DATA SUPPLIED
# # # #
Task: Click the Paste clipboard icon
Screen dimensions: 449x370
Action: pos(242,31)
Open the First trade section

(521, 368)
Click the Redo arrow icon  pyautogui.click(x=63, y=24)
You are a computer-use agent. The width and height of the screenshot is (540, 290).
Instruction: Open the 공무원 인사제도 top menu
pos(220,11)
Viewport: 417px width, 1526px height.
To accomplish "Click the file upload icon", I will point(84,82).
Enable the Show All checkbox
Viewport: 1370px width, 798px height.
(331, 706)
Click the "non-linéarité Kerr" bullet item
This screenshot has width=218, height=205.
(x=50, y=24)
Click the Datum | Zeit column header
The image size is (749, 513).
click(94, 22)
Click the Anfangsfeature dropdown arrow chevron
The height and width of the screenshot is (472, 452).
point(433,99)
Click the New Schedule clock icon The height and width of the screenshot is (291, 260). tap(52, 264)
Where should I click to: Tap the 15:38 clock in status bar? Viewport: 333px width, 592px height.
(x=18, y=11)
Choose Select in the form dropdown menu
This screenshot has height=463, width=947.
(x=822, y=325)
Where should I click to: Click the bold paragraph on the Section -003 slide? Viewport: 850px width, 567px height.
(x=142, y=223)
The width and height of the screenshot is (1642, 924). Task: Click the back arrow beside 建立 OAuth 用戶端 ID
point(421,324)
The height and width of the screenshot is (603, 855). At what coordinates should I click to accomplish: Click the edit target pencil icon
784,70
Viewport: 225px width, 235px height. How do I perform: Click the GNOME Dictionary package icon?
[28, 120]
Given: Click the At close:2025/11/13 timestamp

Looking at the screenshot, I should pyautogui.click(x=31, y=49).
# # # #
TASK BRIEF
Display every line of the data above that contains the word "should". Case counts.

EXERCISE RESPONSE
Where should I click to: Tap the 15:38 clock in status bar? Viewport: 333px width, 592px height.
Where should I click to: Click the bold paragraph on the Section -003 slide? Viewport: 850px width, 567px height.
The height and width of the screenshot is (603, 855). At what coordinates should I click to accomplish: Click the edit target pencil icon
Looking at the screenshot, I should pyautogui.click(x=31, y=49).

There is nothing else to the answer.